How to Help Your Customers Fall in Love with You

Eat, print, love.

That’s a perfect name for this website, created “for the love of print” and billed as an inspirational resource “for all things print, paper and design.”

I just read a post from their blog that beautifully echoes current sentiment around print.

“Consider for a moment books and magazines: electronic versions stimulate just one sense – your sight,” the article reads. “In contrast, physical printed copies stimulate sight, yes, but other senses as well. Touch is engaged when you feel the cover of a leather-bound book, or the glossy pages of a magazine in your hands. Smell is stimulated by the scent of fresh ink on paper or with the old book smell that we associate with libraries. Even your hearing is engaged as you flip through pages to find your place within a book.”

We’ve found a kindred soul here, folks, one who could easily fit in with the tongue-in-cheek “print support group” advocated by Parse & Parcel’s Jill DiNicolantonio.

“Inside, I am drawn to the soft touch coating on the interior cover. I page through the piece and am struck by the gorgeous combination of photography, illustration and typography Studio Kinrichs is known for,” DiNicolantonio wrote back in 2014. “I notice the balance between the positive and negative spaces. Stopping on a spread that calls readers to interact, I pay attention to the solid black area to see if it passes the ‘orange peel’ test. I scour it looking for the tiniest imperfection in coverage (non-glare coated papers are very unforgiving when it comes to large areas of solids like black or metallics). Of course there’s none – this is McCoy we’re talking about,” she writes.

The Eat, Print, Love author cites some of the scientific research that underscores our human connection to print materials, and the technical advances in the printing industry.

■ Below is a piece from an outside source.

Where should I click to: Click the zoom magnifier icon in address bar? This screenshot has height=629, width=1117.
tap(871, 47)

“Not only is print not dying, it’s experiencing a renaissance!” the author notes. “Digital print technology has allowed printing to become more personal, more adaptable, and more cost-effective for shorter-run jobs than ever been before. Print-on-demand and variable data printing have opened up entirely new segments of the market, and the industry is now poised for a period of spectacular growth.”

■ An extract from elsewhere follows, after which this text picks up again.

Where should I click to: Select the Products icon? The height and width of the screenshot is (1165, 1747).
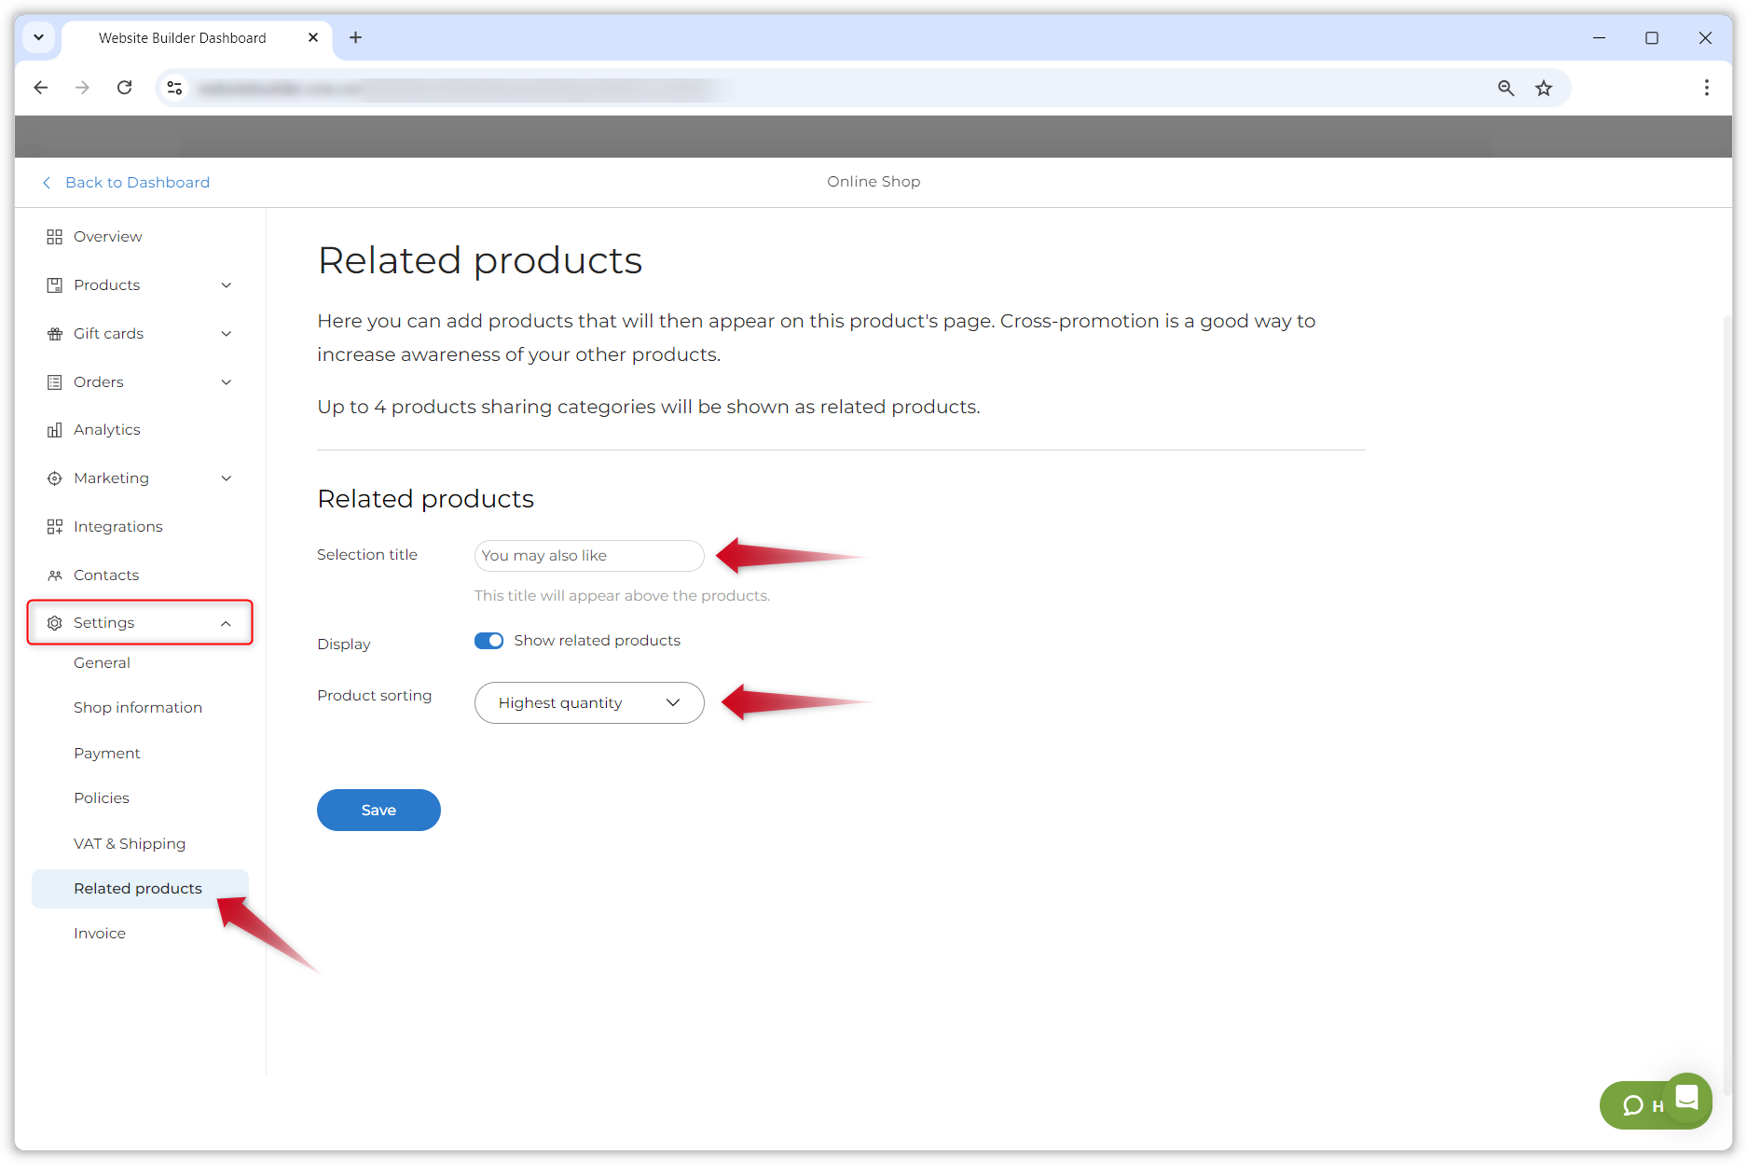54,284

Yet it’s much more than tech and science. Print is now viewed as “a more precious thing,” signaling a level of success for a brand that allows it to make a more immediate connection with their audience. In the age of digital, we are longing for those connections – in real time, and in real media.

“One of my favourite quotes from the novel Eat, Pray, Love is: ‘I think I deserve something beautiful,’ except my version would read: ‘I think we all deserve something beautiful.’ Print and design are all around us; they add vibrancy, colour, and beauty to our everyday lives. From the stunning photographs that adorn the covers of the magazines at our local corner store, to the beautifully designed banners which line the walls of skyscrapers, we are surrounded by beauty everyday,” the Eat, Print, Love post continues.

We all deserve something beautiful, and we appreciate the brands that deliver it to us in print.